First, Rodrigo Olivares-Caminal proposed the use of an interest rate holiday clause that is modeled on the hurricane clauses that have been used in countries such as Grenada to provide temporary relieve when there is a natural disaster. To Olivares-Caminal, the question is why should the markets limit benefits of hurricane clauses to natural disasters? As such the proposal is to use a similar clause for other ex-ante triggering events such as GDP shrinkage linked to a specified debt. This proposal is geared towards liquidity and not solvency issues.
Second, Stratos Pahis assessed what he calls the ‘BITS and Bonds dilemma’, which is the increased creditor enforcement options, including for hold out creditors, bargaining power and decrease in finance efficiency caused by Inclusion of debt as investments in bilateral investment treaties (BITs). He proposes that the dilemma should be resolved by treating all creditors equally through a flexible interpretative approach to BITS. Other proposals include reforming BITs to exclude sovereign debt; issuing interpretative statements by parties to exclude sovereign debt from BITs; or the use of bond clauses to exclude debt from BIT dispute resolution.
Third, Mark Walker assessed the need to get additional resources to states without contributing to debt distress (a way to get new money). He proposed the development of national or regional stabilization funds. These differ from debt because countries withdraw from the fund when, for instance, commodity prices drop. Unlike debt, the obligation to reimburse is not linked to a schedule, but when prices rise above some specified level. Such a fund could be used to support one country or region in a restructuring and could be used by official creditors to provide funding to countries in need.

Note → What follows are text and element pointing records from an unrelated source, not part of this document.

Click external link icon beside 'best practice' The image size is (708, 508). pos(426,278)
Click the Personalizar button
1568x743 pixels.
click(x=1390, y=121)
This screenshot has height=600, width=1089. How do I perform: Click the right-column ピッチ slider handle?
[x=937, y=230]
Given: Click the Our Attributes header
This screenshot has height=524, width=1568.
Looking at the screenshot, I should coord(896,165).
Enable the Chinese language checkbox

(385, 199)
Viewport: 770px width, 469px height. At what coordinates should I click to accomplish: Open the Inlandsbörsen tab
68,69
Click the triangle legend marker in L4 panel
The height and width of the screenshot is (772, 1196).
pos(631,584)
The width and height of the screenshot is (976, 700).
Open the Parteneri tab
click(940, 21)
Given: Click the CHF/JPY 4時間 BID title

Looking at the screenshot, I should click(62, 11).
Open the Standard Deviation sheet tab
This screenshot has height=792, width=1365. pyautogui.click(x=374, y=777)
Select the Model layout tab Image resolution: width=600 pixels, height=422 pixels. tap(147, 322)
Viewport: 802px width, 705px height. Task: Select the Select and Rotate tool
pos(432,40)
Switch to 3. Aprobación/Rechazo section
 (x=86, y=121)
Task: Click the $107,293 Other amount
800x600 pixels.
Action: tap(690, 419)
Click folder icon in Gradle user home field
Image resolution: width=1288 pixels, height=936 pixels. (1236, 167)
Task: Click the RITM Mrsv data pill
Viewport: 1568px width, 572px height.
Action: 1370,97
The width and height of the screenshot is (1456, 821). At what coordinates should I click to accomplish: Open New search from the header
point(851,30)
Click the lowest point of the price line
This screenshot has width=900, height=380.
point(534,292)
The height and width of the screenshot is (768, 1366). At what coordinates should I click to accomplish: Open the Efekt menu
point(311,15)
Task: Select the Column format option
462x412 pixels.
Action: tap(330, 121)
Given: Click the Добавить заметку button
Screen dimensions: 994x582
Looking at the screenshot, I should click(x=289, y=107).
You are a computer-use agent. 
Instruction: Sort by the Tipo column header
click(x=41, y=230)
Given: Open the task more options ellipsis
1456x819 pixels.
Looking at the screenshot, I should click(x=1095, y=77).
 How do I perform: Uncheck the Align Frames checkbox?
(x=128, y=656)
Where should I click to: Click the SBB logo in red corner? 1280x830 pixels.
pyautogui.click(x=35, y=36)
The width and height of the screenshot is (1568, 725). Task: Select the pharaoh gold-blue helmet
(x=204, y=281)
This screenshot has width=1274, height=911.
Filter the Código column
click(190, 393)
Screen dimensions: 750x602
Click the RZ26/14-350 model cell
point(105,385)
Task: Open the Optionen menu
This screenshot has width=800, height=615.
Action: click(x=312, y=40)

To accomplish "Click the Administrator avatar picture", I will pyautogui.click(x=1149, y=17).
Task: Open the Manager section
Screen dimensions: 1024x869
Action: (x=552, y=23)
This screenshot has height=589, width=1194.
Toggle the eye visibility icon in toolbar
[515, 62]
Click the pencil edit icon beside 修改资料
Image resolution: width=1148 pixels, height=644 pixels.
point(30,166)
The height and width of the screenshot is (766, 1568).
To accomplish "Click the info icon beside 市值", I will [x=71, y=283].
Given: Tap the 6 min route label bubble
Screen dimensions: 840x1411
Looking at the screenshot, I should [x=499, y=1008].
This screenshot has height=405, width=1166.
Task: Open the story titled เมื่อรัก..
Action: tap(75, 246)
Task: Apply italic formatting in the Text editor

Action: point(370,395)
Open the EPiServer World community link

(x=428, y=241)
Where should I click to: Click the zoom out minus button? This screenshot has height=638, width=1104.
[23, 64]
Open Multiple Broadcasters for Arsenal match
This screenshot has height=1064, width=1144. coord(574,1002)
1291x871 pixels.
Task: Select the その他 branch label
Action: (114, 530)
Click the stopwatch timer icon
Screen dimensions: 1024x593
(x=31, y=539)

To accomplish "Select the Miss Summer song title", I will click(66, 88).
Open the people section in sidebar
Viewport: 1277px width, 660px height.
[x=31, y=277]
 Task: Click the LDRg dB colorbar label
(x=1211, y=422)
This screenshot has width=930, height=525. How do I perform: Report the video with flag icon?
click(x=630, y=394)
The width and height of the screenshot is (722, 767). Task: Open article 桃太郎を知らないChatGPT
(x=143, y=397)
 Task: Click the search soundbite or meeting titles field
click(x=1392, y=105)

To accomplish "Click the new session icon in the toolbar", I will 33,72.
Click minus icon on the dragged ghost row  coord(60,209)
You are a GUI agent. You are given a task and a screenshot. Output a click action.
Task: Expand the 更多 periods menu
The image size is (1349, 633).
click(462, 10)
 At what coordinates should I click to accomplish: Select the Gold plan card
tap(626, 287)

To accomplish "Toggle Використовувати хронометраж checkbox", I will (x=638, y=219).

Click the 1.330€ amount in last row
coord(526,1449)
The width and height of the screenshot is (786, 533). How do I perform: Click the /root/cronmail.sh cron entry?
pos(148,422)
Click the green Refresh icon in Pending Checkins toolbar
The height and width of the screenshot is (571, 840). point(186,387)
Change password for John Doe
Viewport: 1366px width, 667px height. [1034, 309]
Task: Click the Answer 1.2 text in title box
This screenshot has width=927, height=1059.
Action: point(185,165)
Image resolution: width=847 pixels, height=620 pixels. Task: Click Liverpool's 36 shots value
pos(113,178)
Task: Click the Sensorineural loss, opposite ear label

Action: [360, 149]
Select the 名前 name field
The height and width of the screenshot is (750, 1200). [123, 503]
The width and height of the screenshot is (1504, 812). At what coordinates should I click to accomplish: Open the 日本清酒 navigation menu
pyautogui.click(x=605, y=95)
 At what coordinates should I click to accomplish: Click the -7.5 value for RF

Elsie Addo Awadzi, the second deputy Governor of the Ghana Bank in her commentary, noted the extremely vulnerable position that African countries now find themselves because of the COVID crisis. For these countries, market access on favorable debt terms was already a challenge, which now has been exacerbated by COVID19. She then asked the question of ‘What are the options for African sovereigns’ and tested the different proposals. On the interest rate holiday, a major concern is whether such an instrument will increase the cost of borrowing and could this lead to moral hazard? On the BITs and Bonds, African countries should rethink the future design of these instruments. On the stabilization fund, the question about additional donor fund availability for this purpose should be explored. While all these proposals do have potential, the more intricate details will determine their suitability to the African context.